(Saved entries)
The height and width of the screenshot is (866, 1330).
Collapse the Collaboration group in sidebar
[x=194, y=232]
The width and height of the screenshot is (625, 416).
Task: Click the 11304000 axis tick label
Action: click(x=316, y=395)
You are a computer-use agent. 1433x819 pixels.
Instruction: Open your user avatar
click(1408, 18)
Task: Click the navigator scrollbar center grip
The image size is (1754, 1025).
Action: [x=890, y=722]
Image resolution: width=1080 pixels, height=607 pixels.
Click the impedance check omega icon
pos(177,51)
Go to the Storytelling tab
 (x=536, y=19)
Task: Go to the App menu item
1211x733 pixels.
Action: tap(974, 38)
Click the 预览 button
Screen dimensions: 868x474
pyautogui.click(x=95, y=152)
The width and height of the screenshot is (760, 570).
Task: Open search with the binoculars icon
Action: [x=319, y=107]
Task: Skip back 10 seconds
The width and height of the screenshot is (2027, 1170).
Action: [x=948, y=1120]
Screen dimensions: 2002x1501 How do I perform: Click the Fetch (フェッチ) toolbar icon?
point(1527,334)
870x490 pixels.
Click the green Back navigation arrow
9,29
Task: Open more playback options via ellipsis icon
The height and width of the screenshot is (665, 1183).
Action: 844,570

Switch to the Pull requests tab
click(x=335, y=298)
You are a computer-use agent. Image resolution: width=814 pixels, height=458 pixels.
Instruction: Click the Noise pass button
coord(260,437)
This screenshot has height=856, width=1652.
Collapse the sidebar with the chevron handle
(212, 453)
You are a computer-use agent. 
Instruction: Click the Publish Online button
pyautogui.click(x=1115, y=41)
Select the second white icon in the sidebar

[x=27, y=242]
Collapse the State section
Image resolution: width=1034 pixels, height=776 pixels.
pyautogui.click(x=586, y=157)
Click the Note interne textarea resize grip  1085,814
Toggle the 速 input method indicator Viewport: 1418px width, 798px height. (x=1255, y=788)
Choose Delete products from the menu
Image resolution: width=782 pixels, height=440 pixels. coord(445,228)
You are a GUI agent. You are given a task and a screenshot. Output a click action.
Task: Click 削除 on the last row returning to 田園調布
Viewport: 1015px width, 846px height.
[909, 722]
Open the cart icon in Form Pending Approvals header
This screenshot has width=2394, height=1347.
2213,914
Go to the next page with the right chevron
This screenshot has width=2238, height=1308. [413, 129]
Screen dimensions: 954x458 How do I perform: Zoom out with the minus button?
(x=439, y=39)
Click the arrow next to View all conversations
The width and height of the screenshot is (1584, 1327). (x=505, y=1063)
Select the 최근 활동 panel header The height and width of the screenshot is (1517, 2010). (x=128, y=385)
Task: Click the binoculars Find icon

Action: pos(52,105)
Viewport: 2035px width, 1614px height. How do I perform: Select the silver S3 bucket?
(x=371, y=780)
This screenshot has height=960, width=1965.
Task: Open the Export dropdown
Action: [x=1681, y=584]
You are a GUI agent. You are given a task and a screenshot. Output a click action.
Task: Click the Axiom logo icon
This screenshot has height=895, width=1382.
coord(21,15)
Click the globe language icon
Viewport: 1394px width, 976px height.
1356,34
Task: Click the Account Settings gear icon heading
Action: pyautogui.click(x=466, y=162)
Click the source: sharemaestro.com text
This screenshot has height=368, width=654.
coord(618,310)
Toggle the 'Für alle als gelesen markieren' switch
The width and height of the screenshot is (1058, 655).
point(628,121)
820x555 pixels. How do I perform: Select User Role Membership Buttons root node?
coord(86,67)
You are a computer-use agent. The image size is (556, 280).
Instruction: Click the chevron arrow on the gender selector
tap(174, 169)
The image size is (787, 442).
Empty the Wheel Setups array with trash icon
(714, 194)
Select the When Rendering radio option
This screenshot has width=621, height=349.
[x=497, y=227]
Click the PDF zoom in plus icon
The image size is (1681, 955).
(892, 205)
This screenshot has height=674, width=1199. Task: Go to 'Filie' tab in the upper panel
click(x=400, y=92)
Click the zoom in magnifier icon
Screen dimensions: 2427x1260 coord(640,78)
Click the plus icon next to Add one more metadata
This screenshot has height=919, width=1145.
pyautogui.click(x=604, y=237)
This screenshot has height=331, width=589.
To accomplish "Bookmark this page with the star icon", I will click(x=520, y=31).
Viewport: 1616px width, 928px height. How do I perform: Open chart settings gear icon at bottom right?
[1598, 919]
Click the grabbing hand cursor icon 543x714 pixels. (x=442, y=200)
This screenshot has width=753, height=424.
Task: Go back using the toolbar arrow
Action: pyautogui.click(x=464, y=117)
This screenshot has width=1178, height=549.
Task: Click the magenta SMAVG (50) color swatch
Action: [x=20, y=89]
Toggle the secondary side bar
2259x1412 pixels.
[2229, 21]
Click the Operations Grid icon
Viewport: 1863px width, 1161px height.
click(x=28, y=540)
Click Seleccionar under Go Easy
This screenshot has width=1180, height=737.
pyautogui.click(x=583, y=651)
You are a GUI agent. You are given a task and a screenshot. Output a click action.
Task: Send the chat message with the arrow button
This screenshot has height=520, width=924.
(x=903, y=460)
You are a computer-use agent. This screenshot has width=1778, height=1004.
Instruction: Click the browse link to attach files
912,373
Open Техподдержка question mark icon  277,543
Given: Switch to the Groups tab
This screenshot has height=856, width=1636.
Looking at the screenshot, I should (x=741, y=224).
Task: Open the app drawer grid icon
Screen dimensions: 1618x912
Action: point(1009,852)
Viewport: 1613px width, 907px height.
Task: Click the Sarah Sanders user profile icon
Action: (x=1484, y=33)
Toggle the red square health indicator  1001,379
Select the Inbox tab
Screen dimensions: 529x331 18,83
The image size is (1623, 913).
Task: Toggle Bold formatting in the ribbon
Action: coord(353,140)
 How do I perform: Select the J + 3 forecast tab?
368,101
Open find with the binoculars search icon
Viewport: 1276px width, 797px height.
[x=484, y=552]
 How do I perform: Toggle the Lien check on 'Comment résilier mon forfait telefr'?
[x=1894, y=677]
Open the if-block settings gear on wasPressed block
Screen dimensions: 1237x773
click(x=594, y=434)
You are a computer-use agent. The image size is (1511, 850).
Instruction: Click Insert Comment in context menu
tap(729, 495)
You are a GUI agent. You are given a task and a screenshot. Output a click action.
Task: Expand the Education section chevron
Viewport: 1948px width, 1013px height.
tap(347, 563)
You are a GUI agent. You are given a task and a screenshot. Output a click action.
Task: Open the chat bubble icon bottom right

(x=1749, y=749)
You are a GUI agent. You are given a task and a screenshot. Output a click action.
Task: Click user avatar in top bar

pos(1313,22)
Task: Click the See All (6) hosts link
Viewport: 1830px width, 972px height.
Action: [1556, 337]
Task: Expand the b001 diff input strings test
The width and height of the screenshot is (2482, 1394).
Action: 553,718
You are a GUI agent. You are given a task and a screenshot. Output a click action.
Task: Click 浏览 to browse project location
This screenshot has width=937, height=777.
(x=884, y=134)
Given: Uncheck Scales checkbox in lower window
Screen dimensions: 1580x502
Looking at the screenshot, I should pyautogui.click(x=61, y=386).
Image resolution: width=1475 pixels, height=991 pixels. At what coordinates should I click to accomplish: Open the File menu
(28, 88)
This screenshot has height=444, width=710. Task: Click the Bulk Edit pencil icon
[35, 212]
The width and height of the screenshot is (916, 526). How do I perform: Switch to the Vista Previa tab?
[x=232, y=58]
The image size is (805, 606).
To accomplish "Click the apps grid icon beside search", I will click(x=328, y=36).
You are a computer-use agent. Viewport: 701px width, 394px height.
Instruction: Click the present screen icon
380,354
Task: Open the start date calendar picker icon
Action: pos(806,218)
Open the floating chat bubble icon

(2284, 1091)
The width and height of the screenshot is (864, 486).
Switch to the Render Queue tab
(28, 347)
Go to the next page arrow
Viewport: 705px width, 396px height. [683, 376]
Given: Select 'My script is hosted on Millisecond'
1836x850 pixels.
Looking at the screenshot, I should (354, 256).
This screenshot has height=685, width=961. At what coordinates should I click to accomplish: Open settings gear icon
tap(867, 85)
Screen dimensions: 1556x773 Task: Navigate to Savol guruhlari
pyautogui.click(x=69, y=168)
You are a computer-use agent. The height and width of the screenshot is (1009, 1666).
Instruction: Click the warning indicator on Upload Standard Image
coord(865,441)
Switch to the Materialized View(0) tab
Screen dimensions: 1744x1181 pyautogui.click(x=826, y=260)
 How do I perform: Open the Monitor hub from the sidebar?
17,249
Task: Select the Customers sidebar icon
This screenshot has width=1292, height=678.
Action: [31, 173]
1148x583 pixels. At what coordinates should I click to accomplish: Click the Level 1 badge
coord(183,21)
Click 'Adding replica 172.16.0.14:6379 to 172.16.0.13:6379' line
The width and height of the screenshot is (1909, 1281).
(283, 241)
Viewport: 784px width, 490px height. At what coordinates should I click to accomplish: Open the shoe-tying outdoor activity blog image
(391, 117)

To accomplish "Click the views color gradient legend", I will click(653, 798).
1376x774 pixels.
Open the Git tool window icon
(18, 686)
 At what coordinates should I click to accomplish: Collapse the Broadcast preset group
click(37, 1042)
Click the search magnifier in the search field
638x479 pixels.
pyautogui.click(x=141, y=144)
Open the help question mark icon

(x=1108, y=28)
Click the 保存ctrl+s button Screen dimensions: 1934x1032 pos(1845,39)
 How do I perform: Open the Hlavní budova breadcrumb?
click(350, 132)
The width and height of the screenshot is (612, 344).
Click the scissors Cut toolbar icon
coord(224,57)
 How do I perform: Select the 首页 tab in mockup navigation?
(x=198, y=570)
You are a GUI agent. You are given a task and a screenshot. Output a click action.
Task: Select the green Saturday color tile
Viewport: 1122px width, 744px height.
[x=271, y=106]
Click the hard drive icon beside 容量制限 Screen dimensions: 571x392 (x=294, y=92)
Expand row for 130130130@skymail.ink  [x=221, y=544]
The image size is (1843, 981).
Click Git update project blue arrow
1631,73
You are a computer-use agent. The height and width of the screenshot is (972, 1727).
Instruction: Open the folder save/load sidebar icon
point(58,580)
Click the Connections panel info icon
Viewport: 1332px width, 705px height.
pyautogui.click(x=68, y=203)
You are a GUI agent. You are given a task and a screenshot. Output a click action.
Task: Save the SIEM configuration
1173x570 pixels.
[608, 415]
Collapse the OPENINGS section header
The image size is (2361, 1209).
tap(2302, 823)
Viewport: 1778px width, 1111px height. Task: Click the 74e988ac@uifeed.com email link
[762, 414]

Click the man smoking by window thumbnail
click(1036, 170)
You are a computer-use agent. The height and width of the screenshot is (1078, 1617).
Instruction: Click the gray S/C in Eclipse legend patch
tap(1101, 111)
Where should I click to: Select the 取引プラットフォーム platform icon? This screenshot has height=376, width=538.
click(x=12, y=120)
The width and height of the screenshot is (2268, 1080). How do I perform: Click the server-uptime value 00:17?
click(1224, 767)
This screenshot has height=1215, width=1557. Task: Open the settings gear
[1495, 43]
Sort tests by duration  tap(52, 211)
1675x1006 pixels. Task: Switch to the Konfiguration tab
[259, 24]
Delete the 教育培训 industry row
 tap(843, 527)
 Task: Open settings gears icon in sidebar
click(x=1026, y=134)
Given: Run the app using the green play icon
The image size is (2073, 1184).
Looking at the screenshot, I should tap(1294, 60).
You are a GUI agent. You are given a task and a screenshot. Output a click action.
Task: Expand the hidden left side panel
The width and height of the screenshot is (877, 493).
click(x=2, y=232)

# [Problem description]
Of the entries above, repeat exactly the lines between the line with "Viewport: 784px width, 490px" and the line with "The image size is (1843, 981).", inclusive, and no others.

# [Reply]
Viewport: 784px width, 490px height. At what coordinates should I click to accomplish: Open the shoe-tying outdoor activity blog image
(391, 117)

To accomplish "Click the views color gradient legend", I will click(653, 798).
1376x774 pixels.
Open the Git tool window icon
(18, 686)
 At what coordinates should I click to accomplish: Collapse the Broadcast preset group
click(37, 1042)
Click the search magnifier in the search field
638x479 pixels.
pyautogui.click(x=141, y=144)
Open the help question mark icon

(x=1108, y=28)
Click the 保存ctrl+s button Screen dimensions: 1934x1032 pos(1845,39)
 How do I perform: Open the Hlavní budova breadcrumb?
click(350, 132)
The width and height of the screenshot is (612, 344).
Click the scissors Cut toolbar icon
coord(224,57)
 How do I perform: Select the 首页 tab in mockup navigation?
(x=198, y=570)
You are a GUI agent. You are given a task and a screenshot. Output a click action.
Task: Select the green Saturday color tile
Viewport: 1122px width, 744px height.
[x=271, y=106]
Click the hard drive icon beside 容量制限 Screen dimensions: 571x392 (x=294, y=92)
Expand row for 130130130@skymail.ink  [x=221, y=544]
The image size is (1843, 981).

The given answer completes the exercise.